To make matters worse, a significant drawback in VBP is that nursing homes exist within a Medicaid payment world where costs are typically under-reimbursed. For example, Village Care’s geriatric nursing home has a Medicaid rate of $220 a day while the actual costs of care exceed $250 a day. It’s been documented by the New York Association of Homes and Services for the Aging that about half of New York’s not-for-profit nursing homes operate at a negative margin. Re-distributing what is already too small a pool of money, and one that is poorly allocated in terms of its overall sufficiency, no doubt will have unintended negative consequences on providers caught in the pay-for-performance competition.

Thus, given the success that a “structure and process” methodology has achieved to-date, and given the potential drawbacks of VBP, there needs to be a coordinated approach, one that first builds the quality infrastructure and then, if necessary, targets specific improvements through VBP incentives. Such an approach is consistent with a policy that is in the “public good.” As a public good, the State must do more than pay for performance—it must first help providers build and understand the capabilities necessary to provide quality care. Advancing the public good includes building the infrastructure and inputs required to ensure quality, as well as identifying and disseminating “best practices.”

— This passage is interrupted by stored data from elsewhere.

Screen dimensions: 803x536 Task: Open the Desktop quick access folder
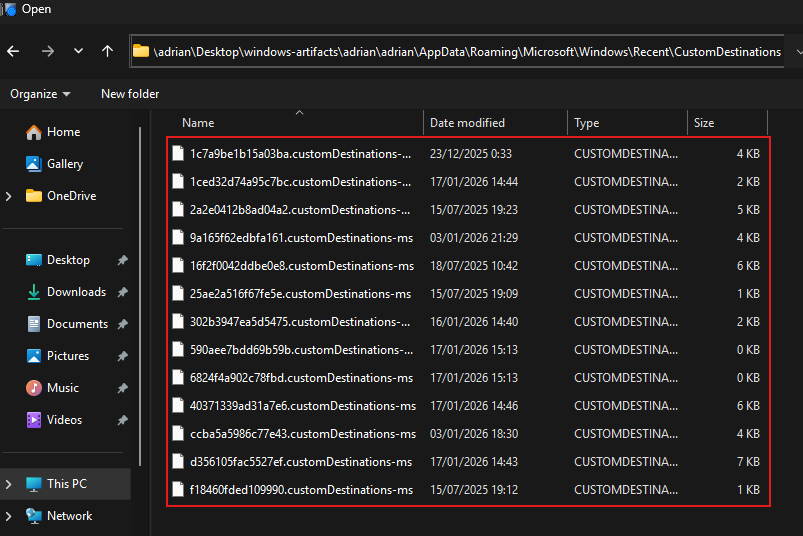[x=68, y=260]
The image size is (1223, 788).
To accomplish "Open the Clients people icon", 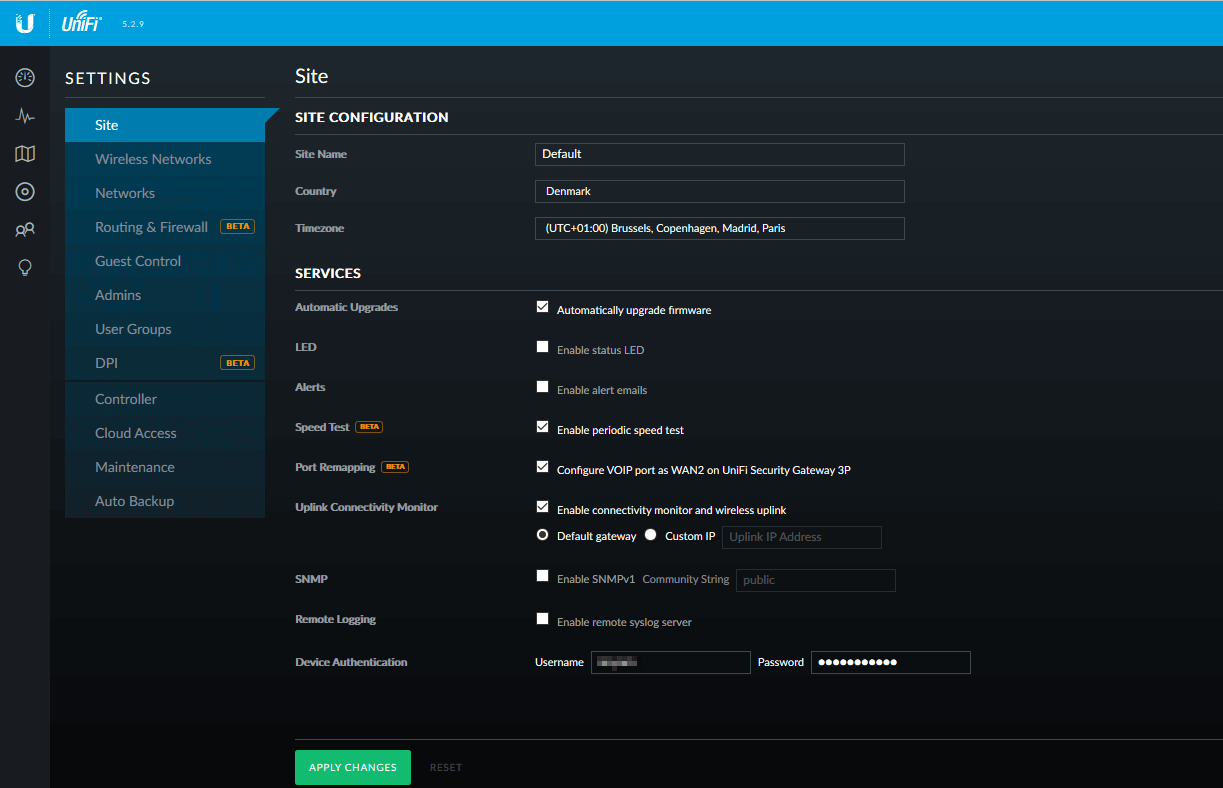I will click(x=25, y=230).

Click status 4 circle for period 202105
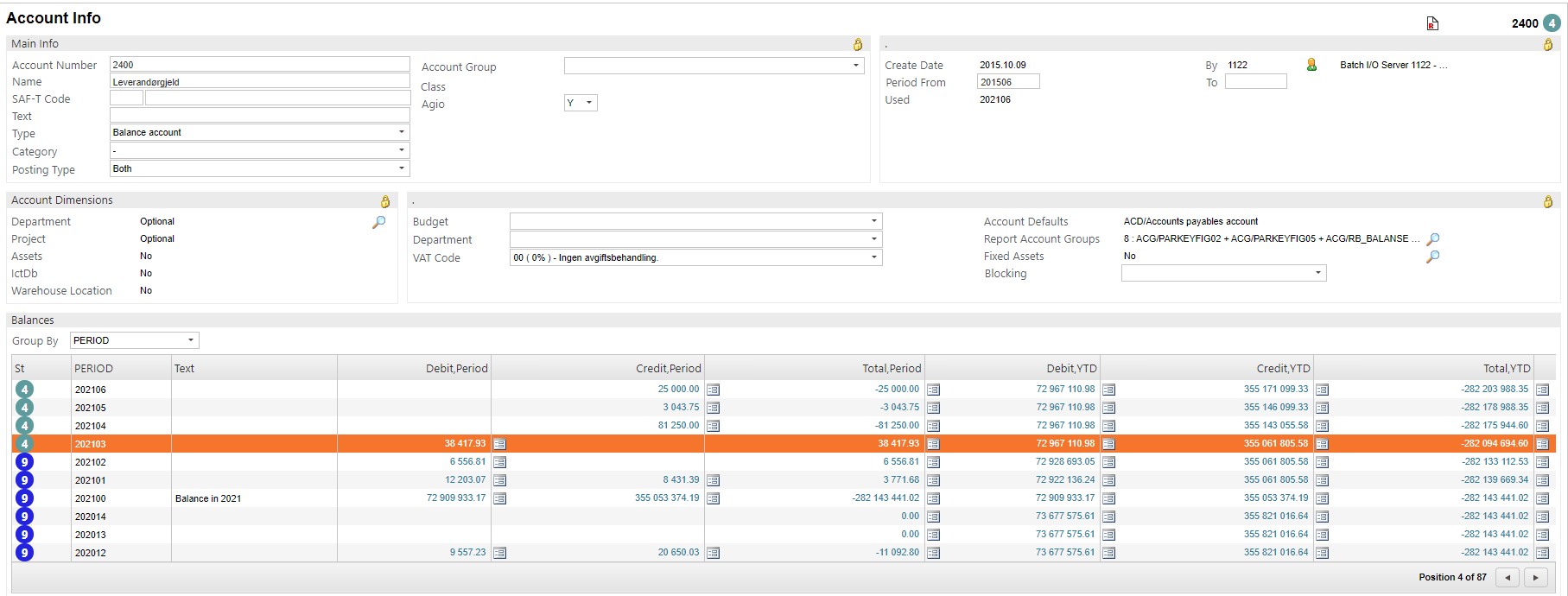click(24, 408)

Quality Investments Needed
There are still profound structural and process investments necessary to build the nursing home quality foundation, and quality improvement investment is still needed. The chart on the following page examines skilled nursing facilities’ major structures and processes, showing what is in place, and what needs to be attained.

 



Ongoing “Quality Improvement” grants (or a similarly fair distribution methodd) to nursing homes on a scale that would effect change are needed to achieve the required investments, including electronic medical records and person-centered care transformations. It is important to emphasize that only an appropriately-sized investment will move the entire industry to a fundamental quality level, which is really the basis for the public good. These specific investments are the missing pieces to the State’s quality infrastructure, and once they can be put in place, working together with the existing regulations and surveillance, New York will have a solid long-term care quality foundation.

Building such a quality infrastructure is, of course, not the sole responsibility of New York State government. Like other efforts to achieve a public good, the benefits of an in-control nursing home system accrue to many segments of society, as well as Medicare and commercial payers. Therefore, options to obtain investments from all payers toward building a high-quality, efficient system must be defined. Advancing Excellence in America’s Nursing Homes and other key coalitions may be helpful in this regard.

Conclusion
Quality nursing home care is attainable. It is best achieved with a total quality management approach: the right inputs, the right infrastructure, empowered staff and efficient processes. Investments in building quality into New York’s facilities to-date have already paid off in significant outcome gains.

Reducing the remaining variability requires continued infrastructure investments, not narrow resource re-allocations that could occur under value-based purchasing. In particular, the next leaps forward will require health information technology and direct care decision-making. With all beneficiaries contributing to the investment, a solid quality foundation can be built, and perhaps then, and only then, could specific gains be made through VBP.